## EXERCISE
Could you restate word for word the lines running from the one with "The width and height of the screenshot is (1059, 706)." to the end of the data, both ends included, but without pictures?

## AVAILABLE DATA
....................
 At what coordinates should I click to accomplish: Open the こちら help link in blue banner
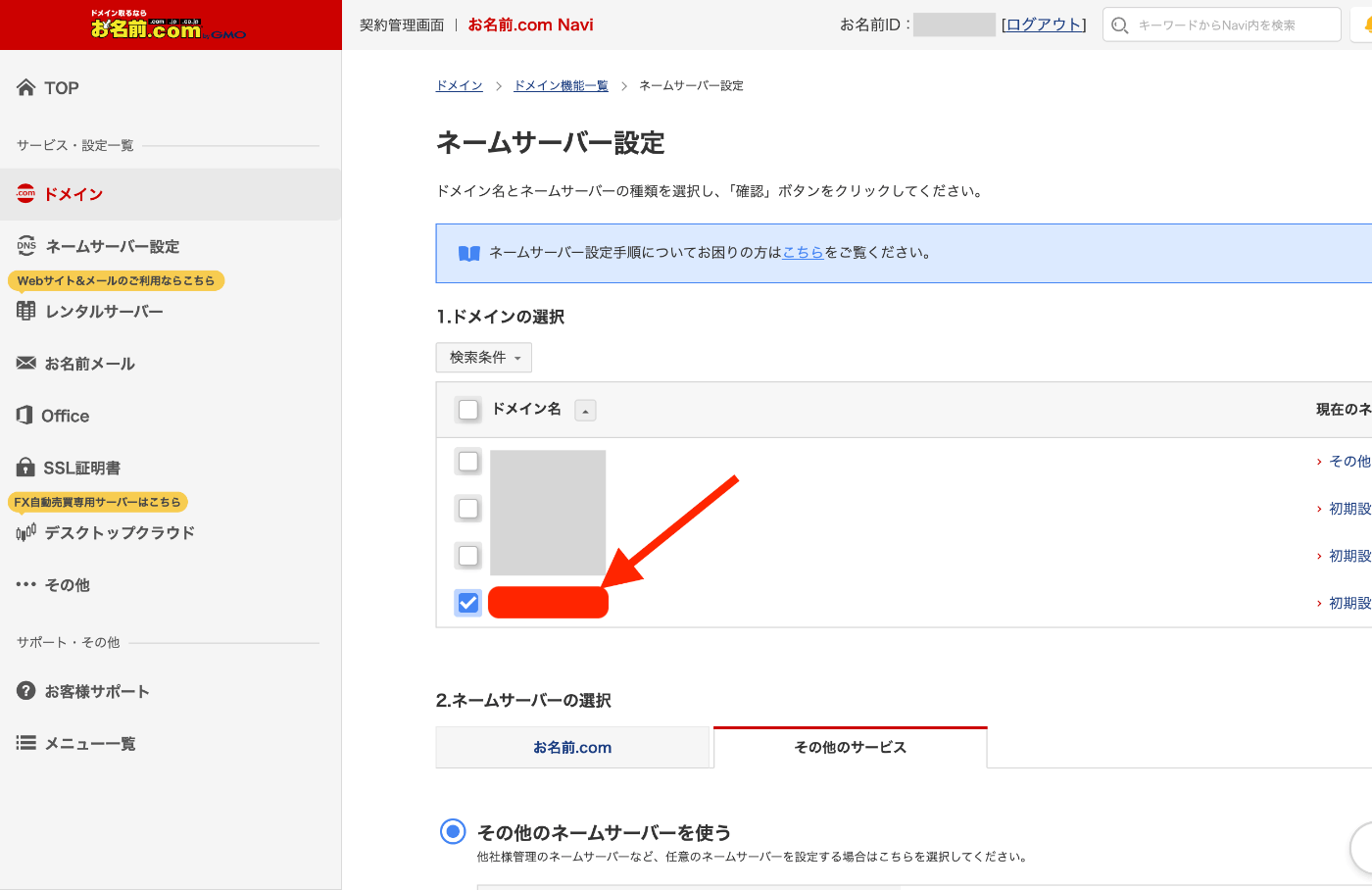click(804, 252)
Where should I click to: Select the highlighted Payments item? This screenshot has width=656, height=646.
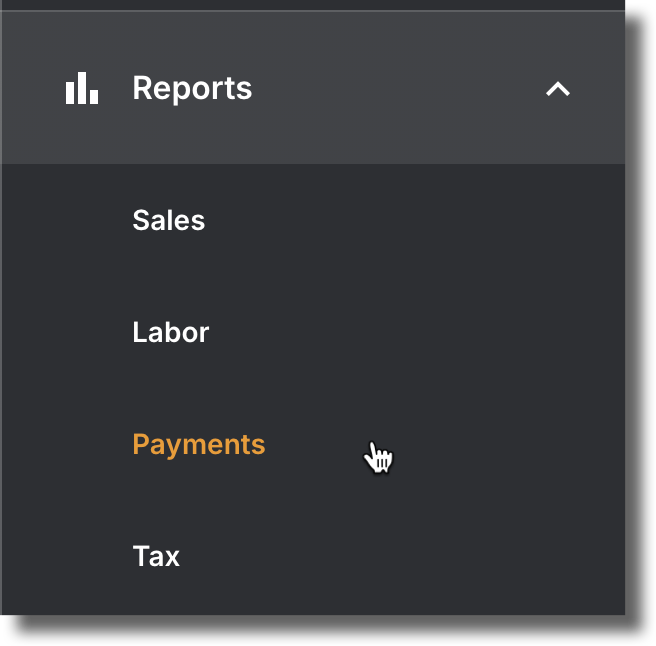(x=199, y=444)
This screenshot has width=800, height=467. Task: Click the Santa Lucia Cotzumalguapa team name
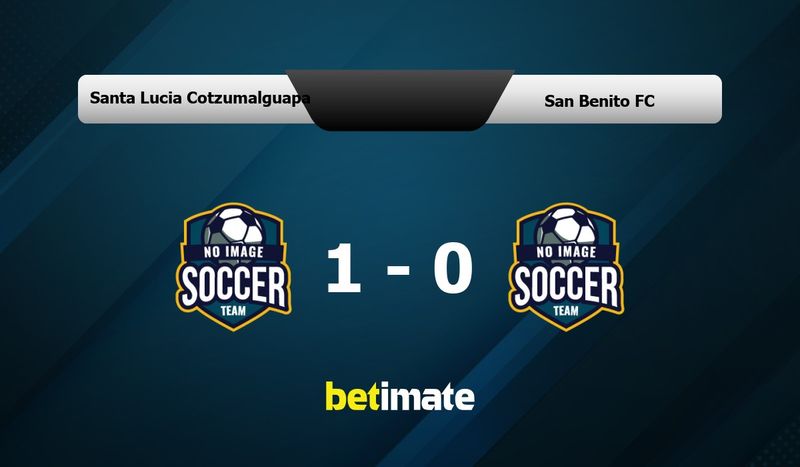pos(200,97)
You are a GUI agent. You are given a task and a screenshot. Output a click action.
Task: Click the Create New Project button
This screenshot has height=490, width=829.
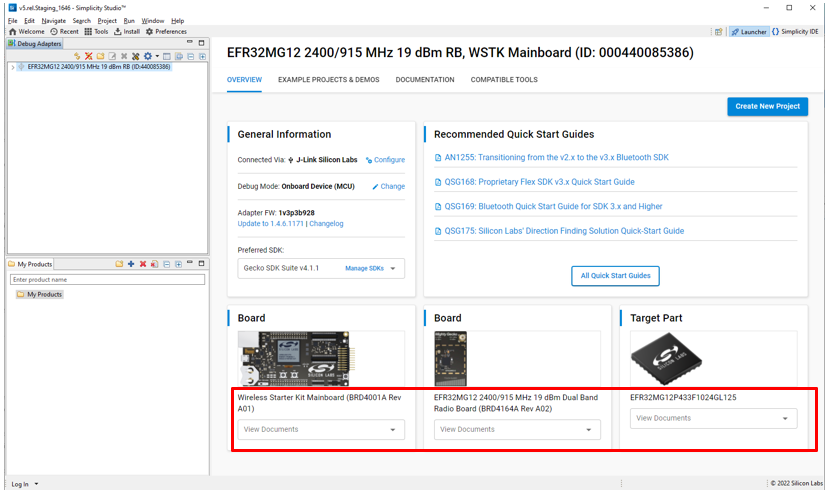click(x=767, y=106)
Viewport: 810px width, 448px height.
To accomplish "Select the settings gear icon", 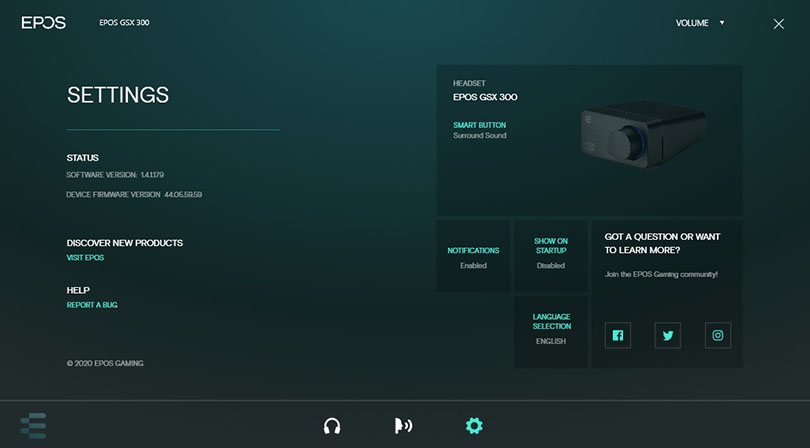I will pos(474,426).
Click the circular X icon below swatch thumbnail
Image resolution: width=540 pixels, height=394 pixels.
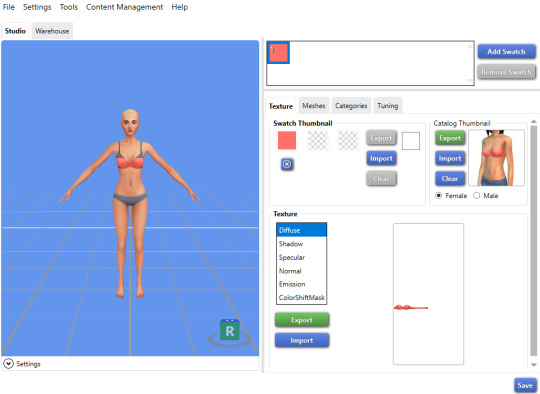[x=287, y=164]
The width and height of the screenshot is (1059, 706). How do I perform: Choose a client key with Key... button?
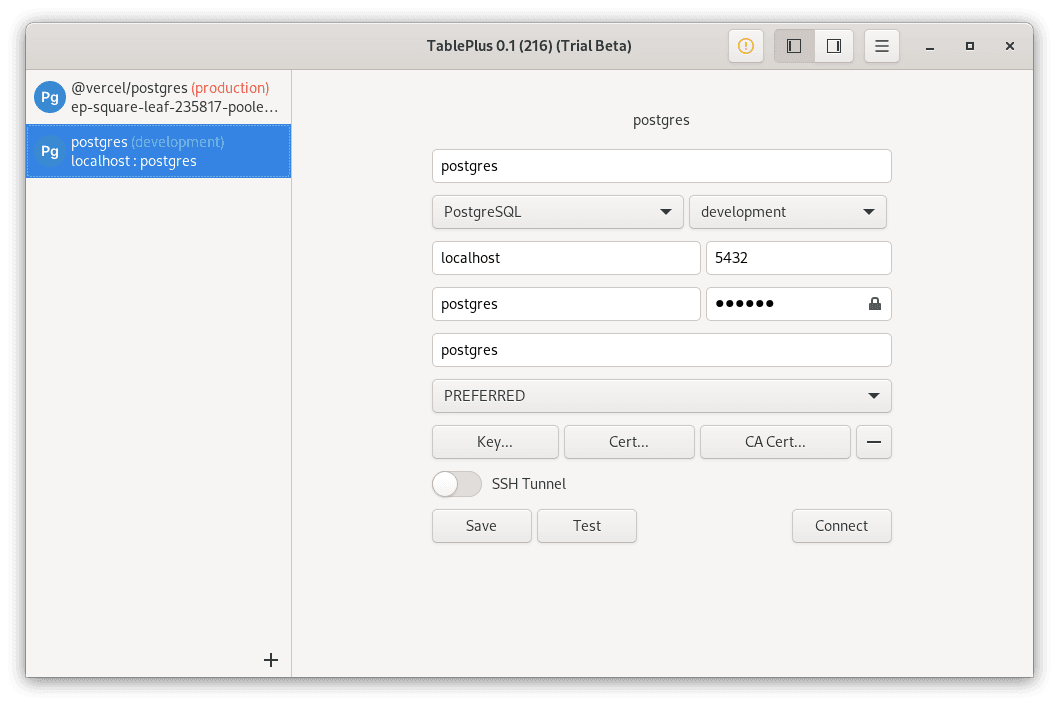(495, 442)
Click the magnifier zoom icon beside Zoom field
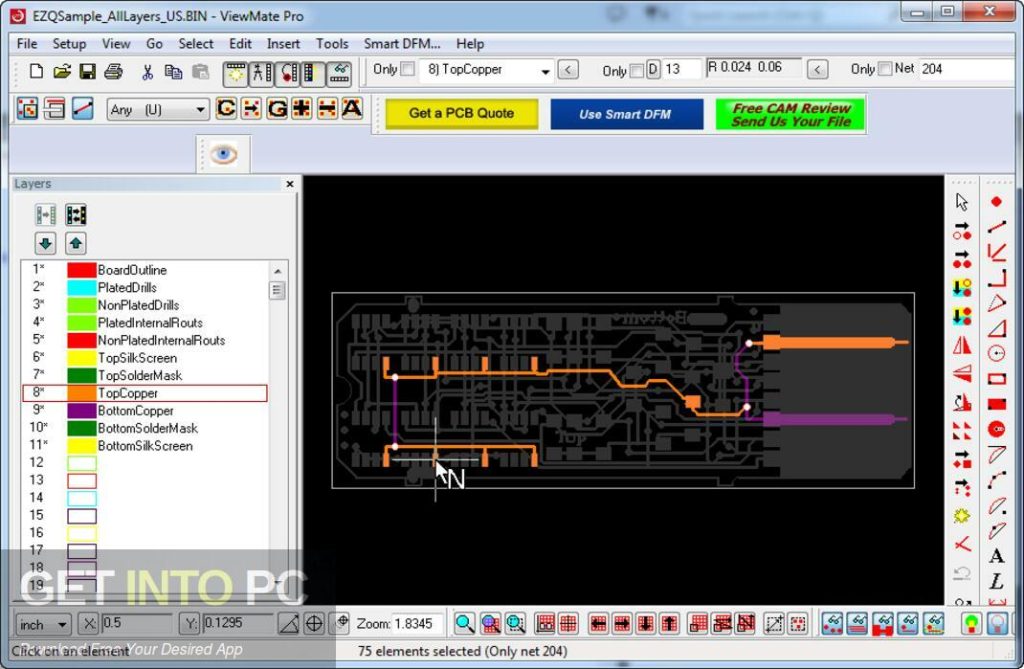 pyautogui.click(x=465, y=624)
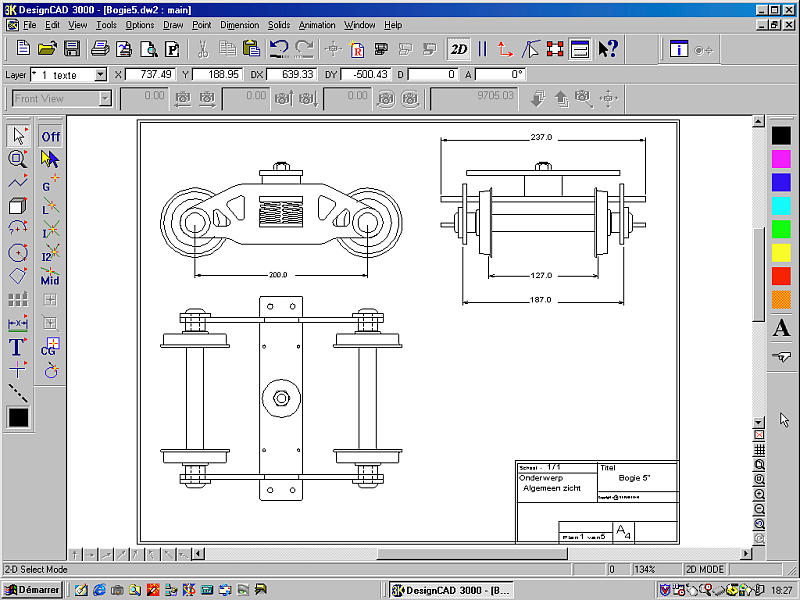Save the drawing with the floppy disk icon
The width and height of the screenshot is (800, 600).
pyautogui.click(x=71, y=48)
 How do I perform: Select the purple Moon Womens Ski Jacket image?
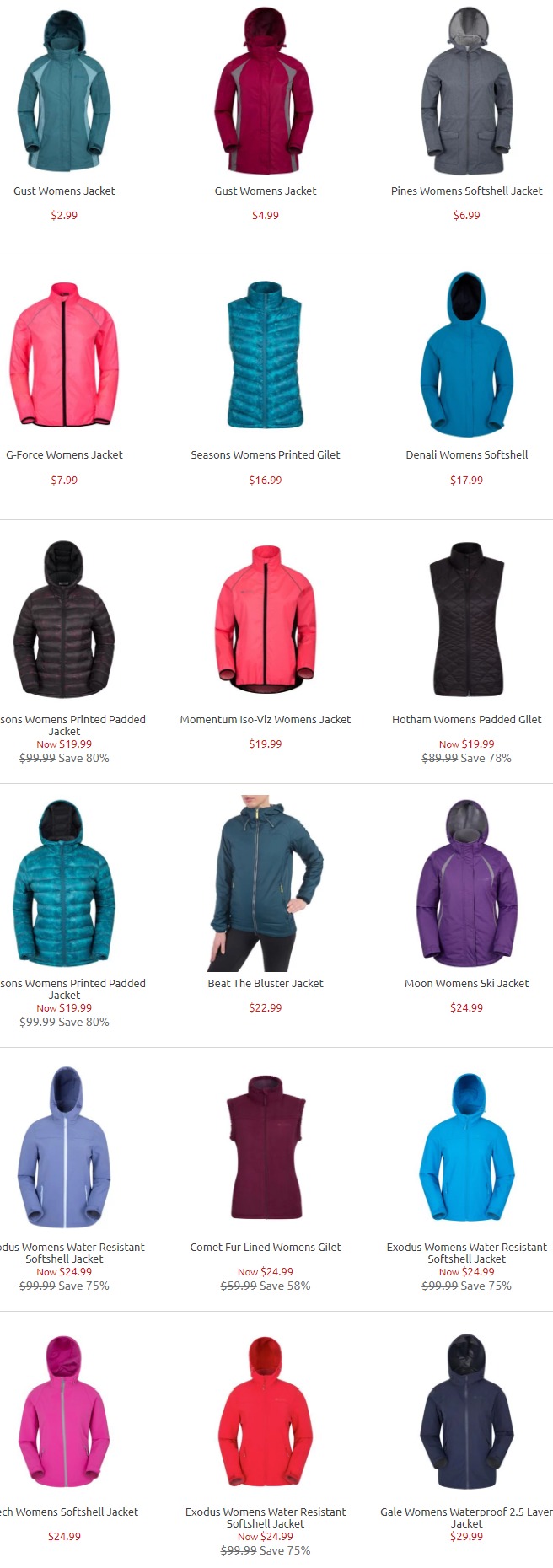click(x=466, y=883)
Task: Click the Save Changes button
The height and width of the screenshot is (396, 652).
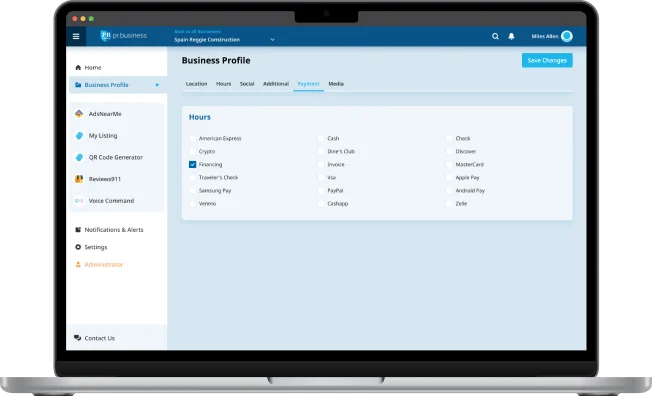Action: (547, 60)
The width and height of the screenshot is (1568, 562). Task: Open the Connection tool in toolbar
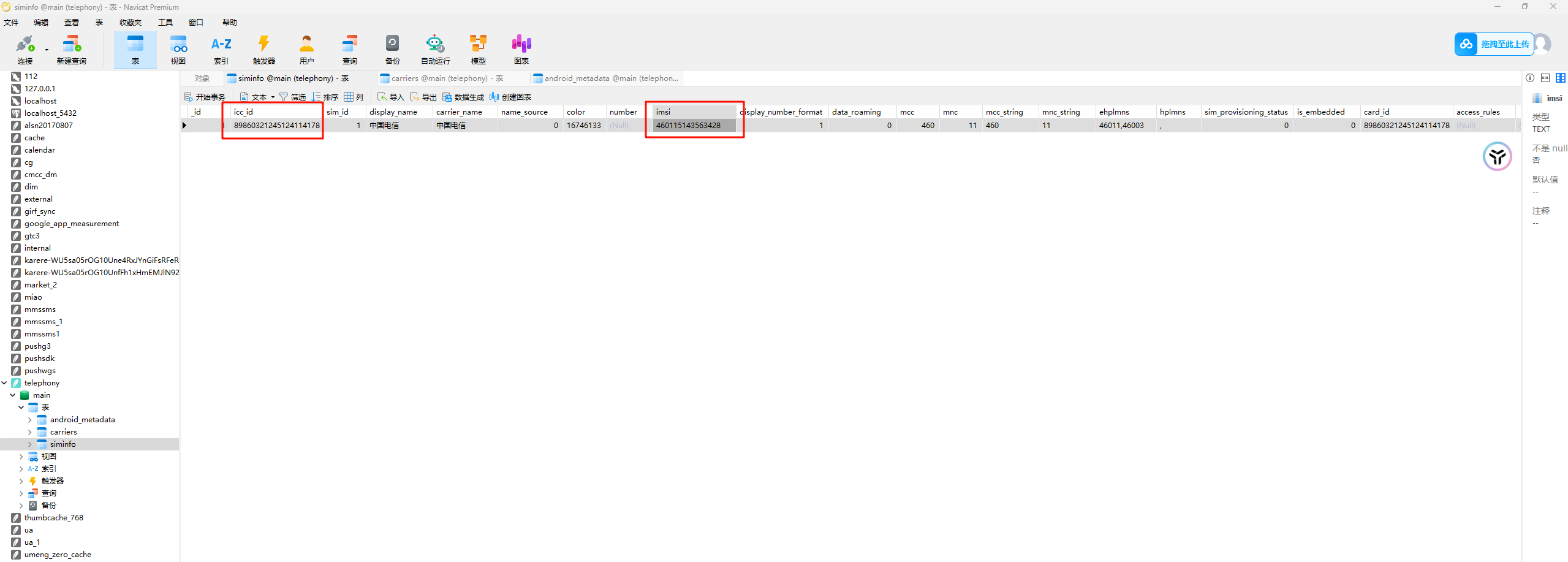[25, 49]
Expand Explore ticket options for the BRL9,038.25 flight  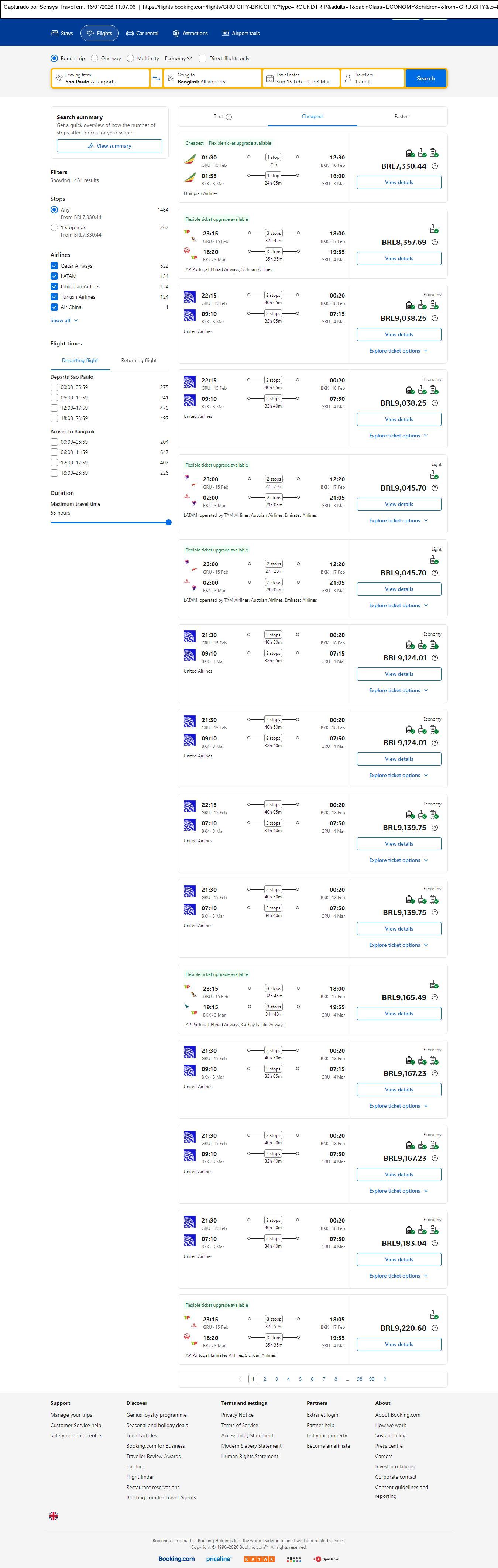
....................
## RESULT OF THE TASK
The width and height of the screenshot is (1059, 706). How do I perform: Choose a client key with Key... button?
(495, 442)
Click the magnifier zoom icon beside Zoom field
 pyautogui.click(x=465, y=624)
Save the drawing with the floppy disk icon
The width and height of the screenshot is (800, 600).
pyautogui.click(x=71, y=48)
 How do I perform: Select the purple Moon Womens Ski Jacket image?
click(x=466, y=883)
Task: Click the Save Changes button
The height and width of the screenshot is (396, 652).
Action: (547, 60)
The width and height of the screenshot is (1568, 562). Task: Open the Connection tool in toolbar
[25, 49]
Expand Explore ticket options for the BRL9,038.25 flight  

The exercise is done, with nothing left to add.